Editorial column by Steve Duin, The Oregonian, January 18, 2010
Forty months, or 1,220 days, have been insufficient to produce a single minute of discipline for Chris Humphreys and the other Portland police officers who were on hand when the 145-pound James Chasse was taken down in the Pearl and, somehow, died.
Yes, I know: Humphreys admitted tackling Chasse, breaking 16 of his ribs, and the poor guy died of blunt-force trauma while in police custody. But I’d hate to add to what deputy city attorney James Rice calls the “overwhelming, inflammatory, negative and pervasive” media coverage of the case.
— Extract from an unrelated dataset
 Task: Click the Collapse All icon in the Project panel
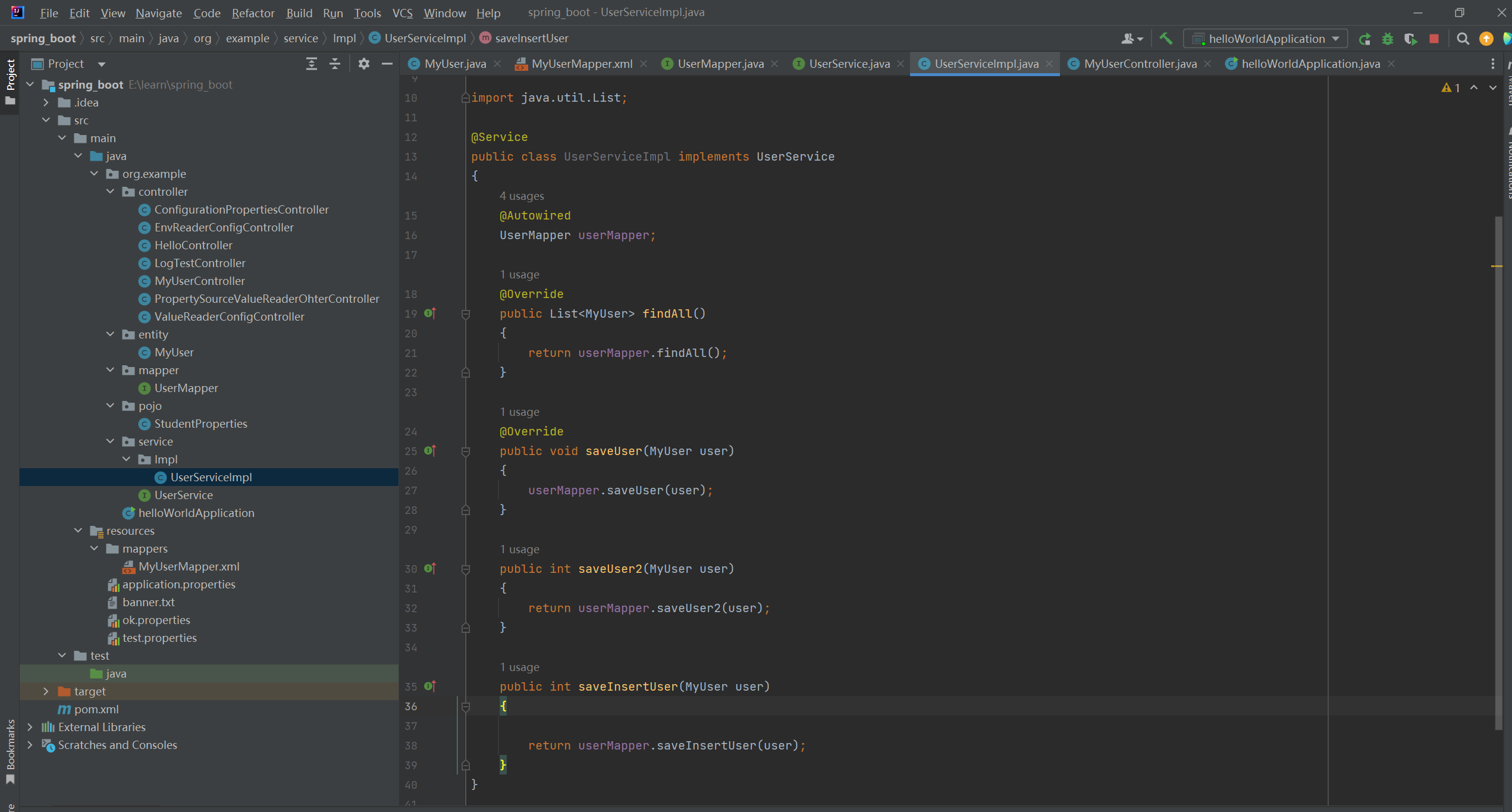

That coverage has so tainted the jury pool, Rice insists, that his clients in the civil case can’t possibly geta fair trial in Oregon. Those clients include Humphreys and Officer Kyle Nice, police Chief Rosie Sizer, former Mayor Tom Potter and the city.
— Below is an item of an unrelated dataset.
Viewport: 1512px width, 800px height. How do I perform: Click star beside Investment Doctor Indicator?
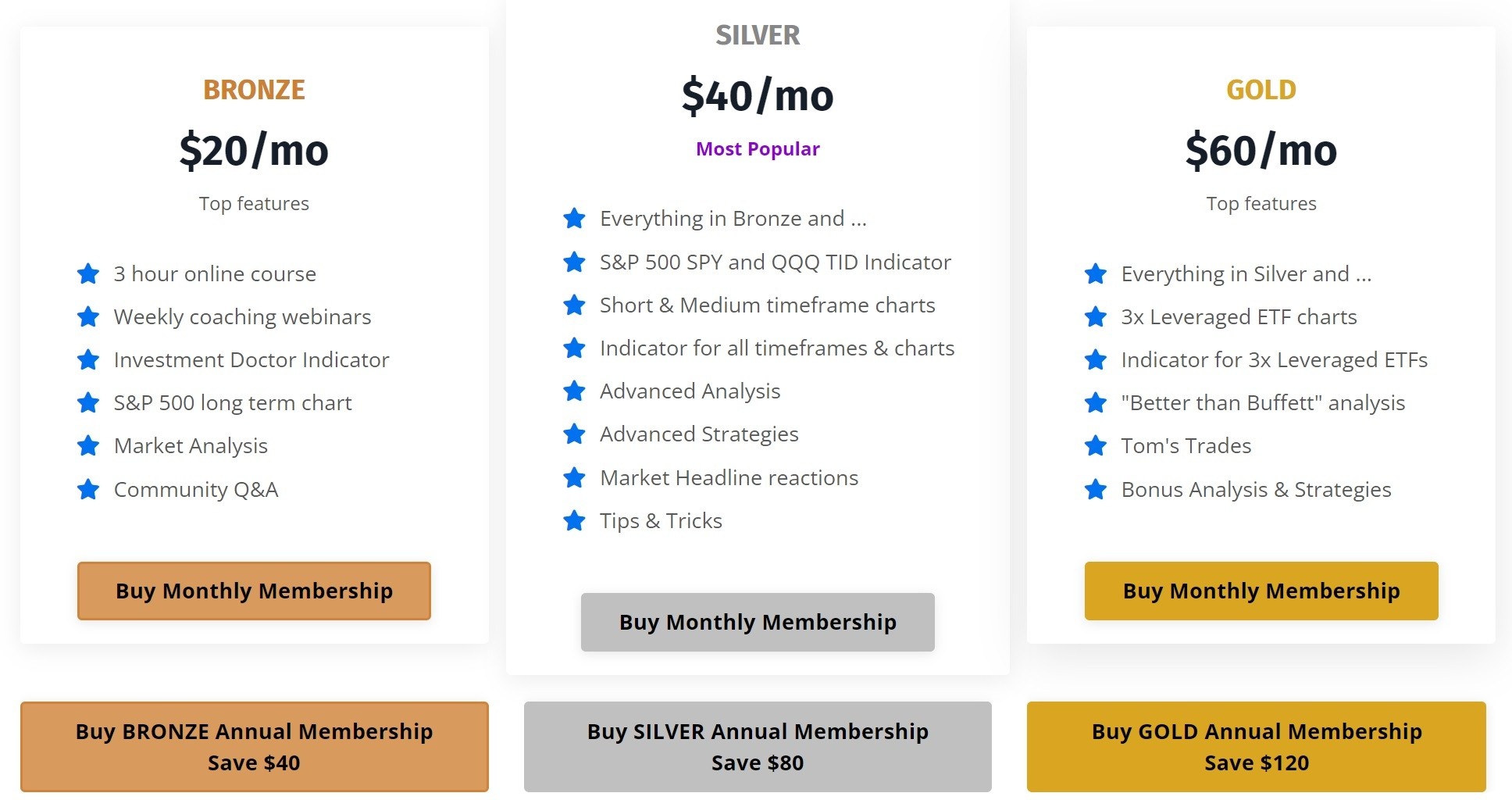[88, 360]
In his 16-page request for a change of venue, Rice condemns the “pervasive, prejudicial publicity that has saturated Portland for the last three years,” or as long as it took Sizer and the cops to complete their internal inquiry.
He cites the “attacks on the credibility” of police officers in random letters to the editor as undermining the ability of potential jurors “to consider them as honest, trustworthy witnesses at trial.”
He cites a documentary on Chasse’s death, “Alien Boy,” as possibly adding “another layer of sensationalism that would inhibit a fair trial.”
“How strange,” the film’s director, Brian Lindstrom observed last week in a guest column for The Stump, The Oregonian’s online opinion site, “that the city cited my film as one cause for potential jurors in a civil trial to be adversely prejudiced against the Portland police when the film has yet to be completed, yet alone screened.”